Science
Warning as one vape flavour increases risk of diseases and 'affects your DNA'
Key Points
Warning as one vape flavour increases risk of diseases and 'affects your DNA' Study found that a certain type of flavour can put smokers at greater risk of cancer, heart, immune and respiratory conditions. A warning has been issued to people choosing certain vape flavours. It comes as a recent study found they were linked to a far higher share of changes in gene activity than sweet, mint, or menthol options.
Warning as one vape flavour increases risk of diseases and 'affects your DNA'
Study found that a certain type of flavour can put smokers at greater risk of cancer, heart, immune and respiratory conditions.
A warning has been issued to people choosing certain vape flavours. It comes as a recent study found they were linked to a far higher share of changes in gene activity than sweet, mint, or menthol options.
According to the NHS Better Health Guide, vaping poses only a small fraction of the risks of smoking because it does not produce tar, tobacco, or carbon monoxide. The advice for adult smokers who use vapes to quit tobacco smoking is to stick to legal, regulated products and avoid anything with unclear ingredients, suspiciously high nicotine claims or non-compliant packaging.
The new study, published in Frontiers in Oncology, found that regular vapers who smoke fruity flavours, such as mango and watermelon, showed altered activity in 3,124 genes across the genome (DNA) compared with people who did not smoke or vape. That matters because changes in gene activity can be early biological signals linked to disease pathways, including cancer, heart, immune and respiratory conditions.
The researchers did not, however, say that the findings prove that fruity vapes cause those diseases. The research also shows that vape flavours don't directly change the 'DNA sequence', but they do have a big impact on 'gene expression', which is how genes are 'activated or deactivated'.
Changing gene expression means changing how much protein a cell makes from a specific gene. It alters cell behaviour without changing the underlying DNA code. Think of your DNA as a giant cookbook and your genes as the individual recipes.
The permanent text printed in the book is your DNA - changing the DNA is a mutation. Choosing which recipe to cook, how often to make it, or copying it down on a notepad is essentially gene expression. Vaping or environmental toxins do not erase or rewrite the recipes. Instead, they force the cell to make too much of a 'bad recipe' or stop making a 'good recipe'.

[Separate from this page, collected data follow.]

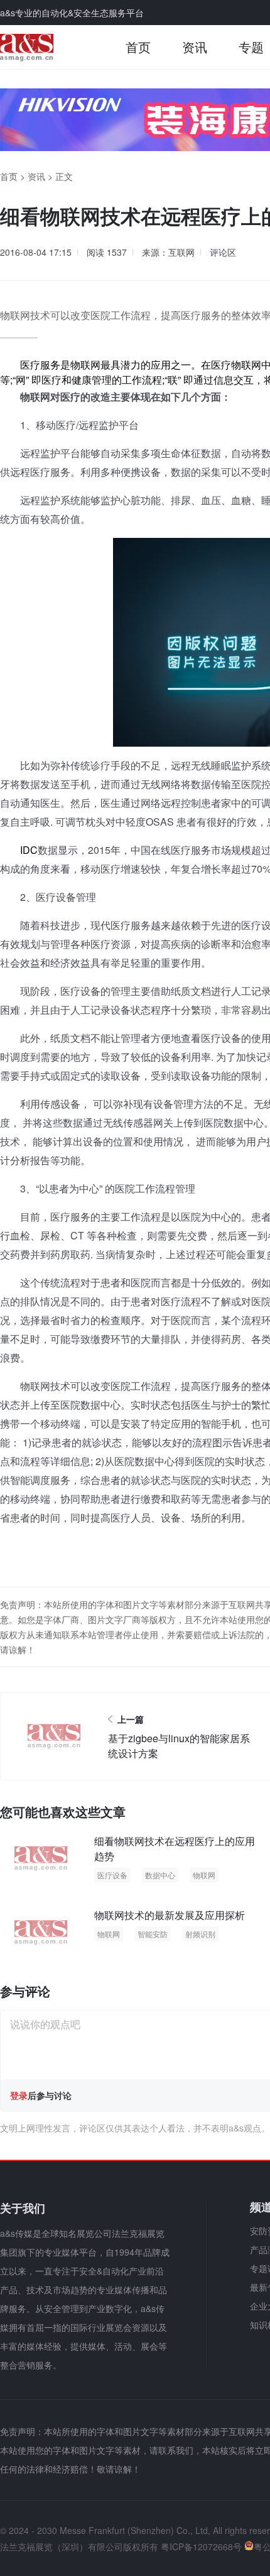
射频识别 (200, 1933)
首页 (138, 47)
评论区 (223, 252)
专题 (251, 47)
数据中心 (160, 1874)
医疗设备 (112, 1874)
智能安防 (153, 1933)
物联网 (204, 1874)
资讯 (194, 47)
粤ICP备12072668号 (201, 2546)
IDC (29, 850)
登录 (19, 2095)
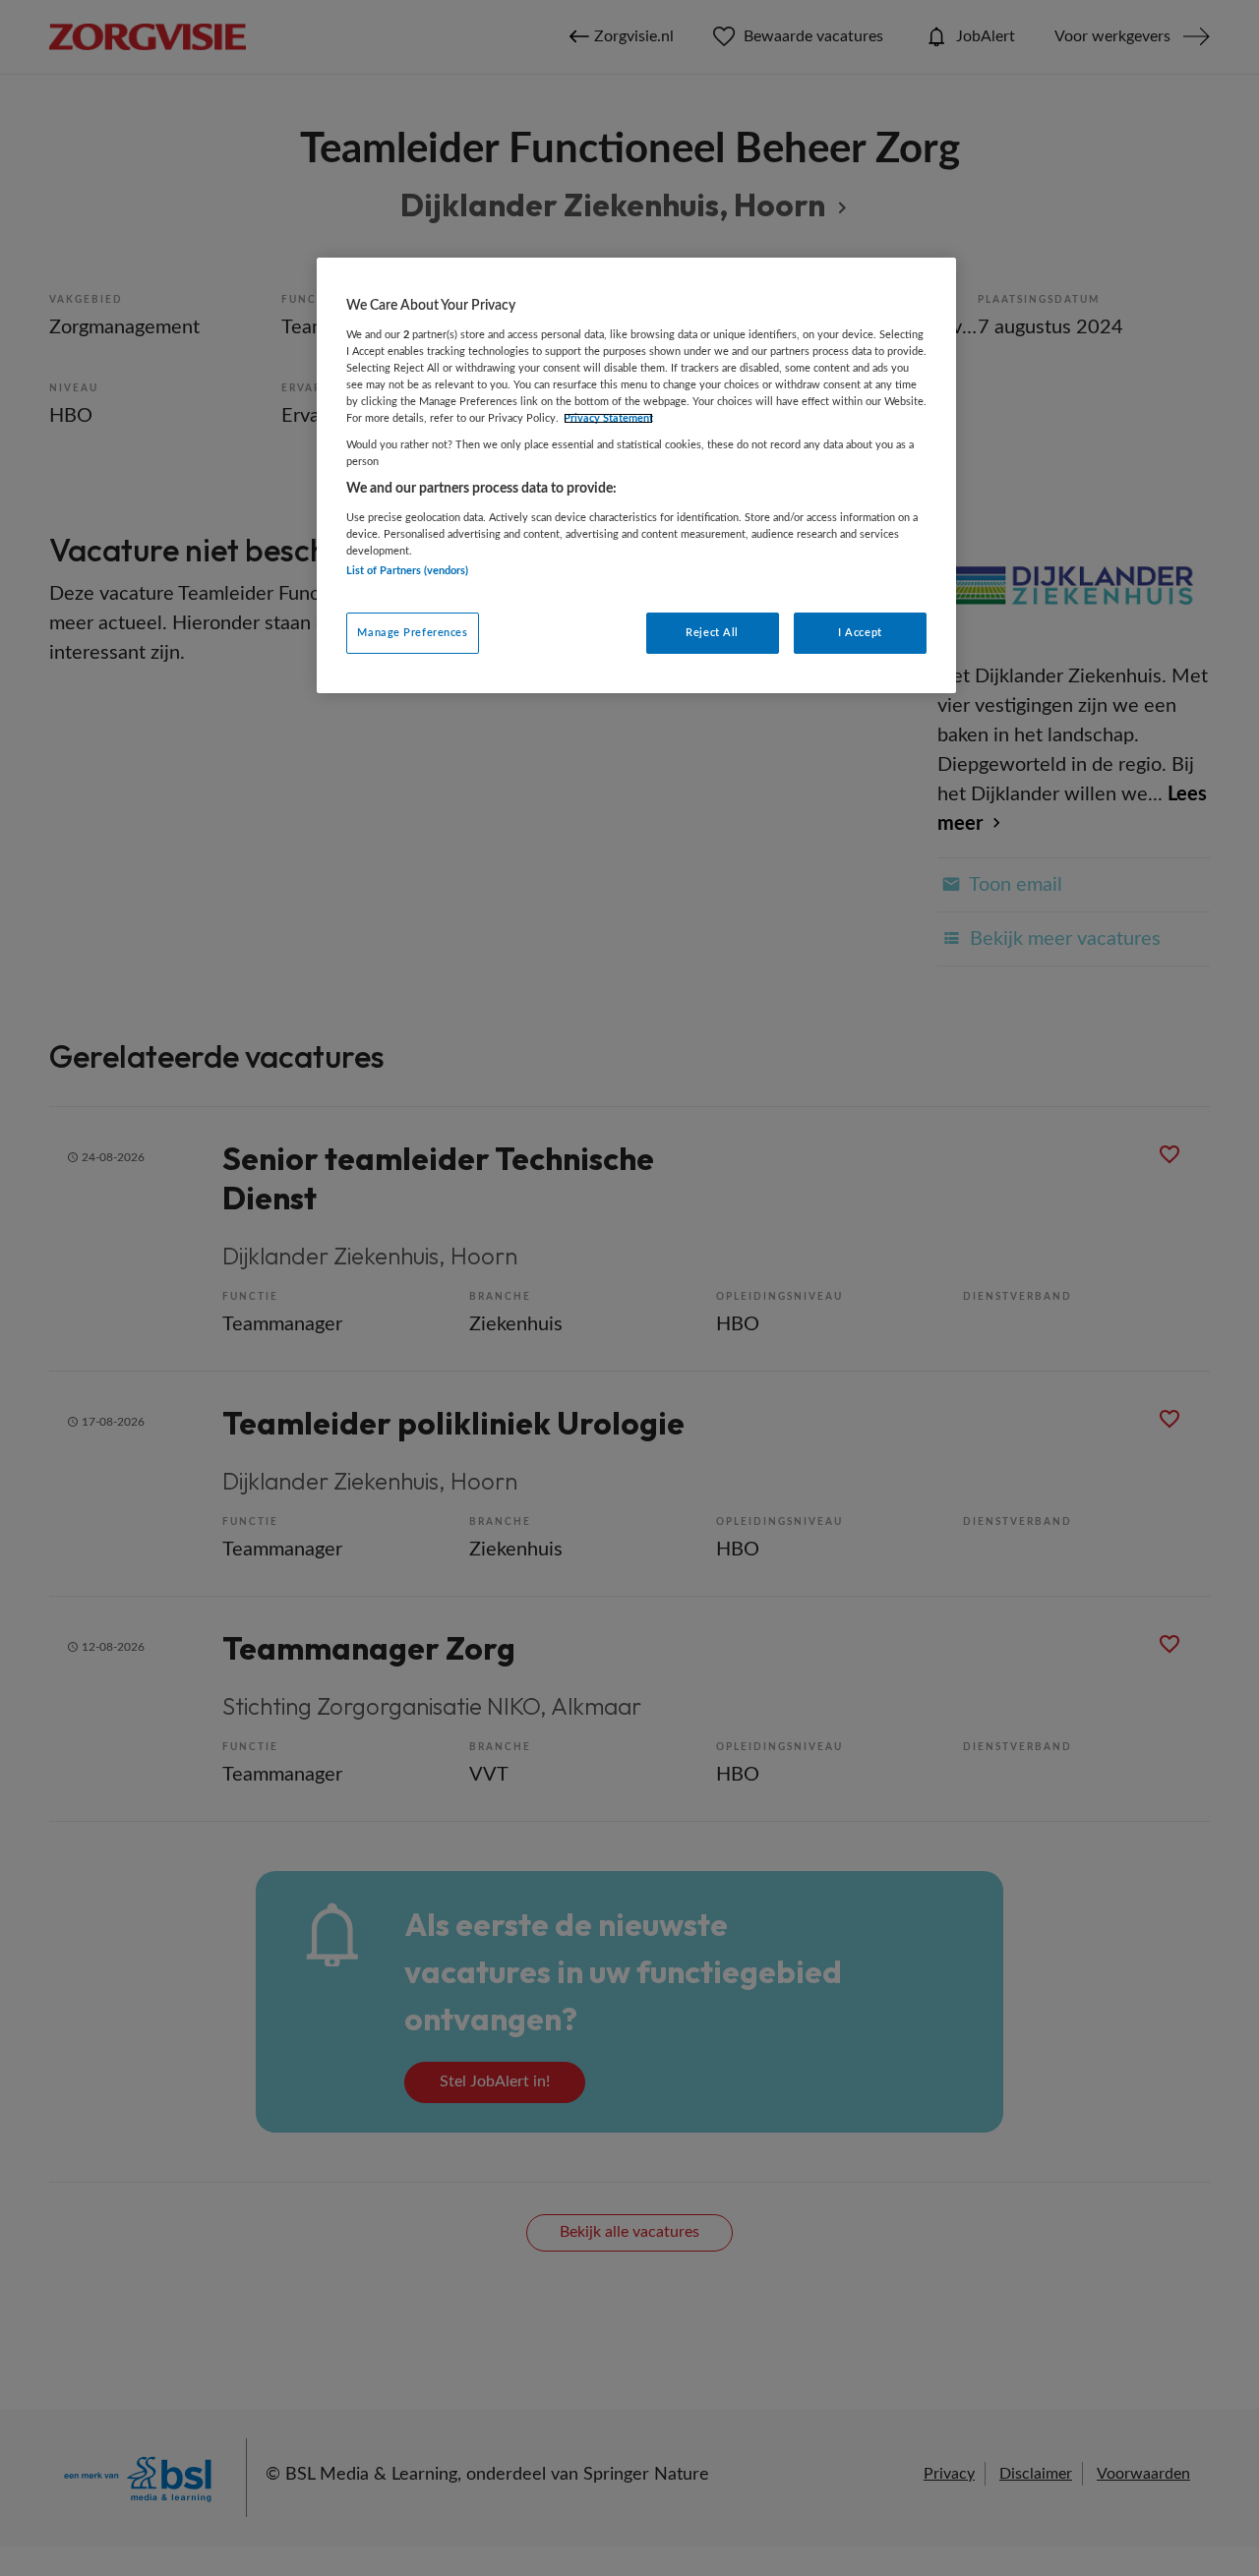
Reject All (712, 632)
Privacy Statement (608, 418)
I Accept (860, 632)
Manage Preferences (412, 632)
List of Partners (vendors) (407, 570)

"The implication is that each flavour has unique attributes that produce different biological effects," Ahmad Besaratinia, PhD, professor of research population and public health sciences at the Keck School of Medicine of USC and senior author of the study, said. "This is something regulators should carefully consider when evaluating the health risks or potential benefits of each flavoured e-cigarette product."
The research team found that vaping dose and duration explained part of the picture, but product features such as flavour and device type explained a major share of the variation. Fruit flavours were linked to changes in 970 of the affected genes, equal to 31 per cent.
That compares with 92 genes for sweet flavours (2.9 per cent) and 27 genes for mint or menthol (0.9 per cent). The biggest figure was seen among people using multiple flavours, which was linked to 2,009 affected genes, or 64.3 per cent.
Higher-generation devices, including mod-style products, were also associated with more gene expression changes than earlier-generation devices. The authors said the findings support looking at flavourings and device design when assessing the biological effects of vaping products, rather than focusing on how often someone vapes or how long they have used e-cigarettes.
A separate 2026 systematic review in Frontiers in Public Health also warned that fruity, menthol or mint, and sweet flavours have been linked in existing research to increased nicotine preference in animal models, inflammation, cellular damage, cardiovascular changes and, in human studies, respiratory symptoms, reduced lung function and DNA damage in oral cells. However, much of the evidence is still early, mixed or based on animal and laboratory models.
The NHS position remains that vaping exposes users to fewer toxins and at lower levels than smoking. But it is unlikely to be entirely harmless, and the long-term effects are not yet fully known.
Vaping has often been used by smokers as a less harmful alternative to cigarettes, and the NHS says nicotine vaping is one of the most effective tools for quitting smoking. But health bodies also stress that vaping is not risk-free, and that children, under-18s and people who do not smoke should not start.
The Frontiers in Oncology study involved 35 vapers, 24 smokers and 24 non-users. Researchers collected oral epithelial cell samples and used RNA sequencing to compare gene expression between the groups.
Shane Margereson, whose work with adult vape customers at Ecigone connects directly to product choice and responsible retail, said: "Adult smokers using vaping to move away from cigarettes should stick to reputable retailers, check product information carefully and avoid anything that looks like an unregulated import.
"Flavour choice is personal, but it should never come before compliance, ingredient transparency or official health advice. Vapes are for adult smokers, not children, under-18s or people who have never smoked."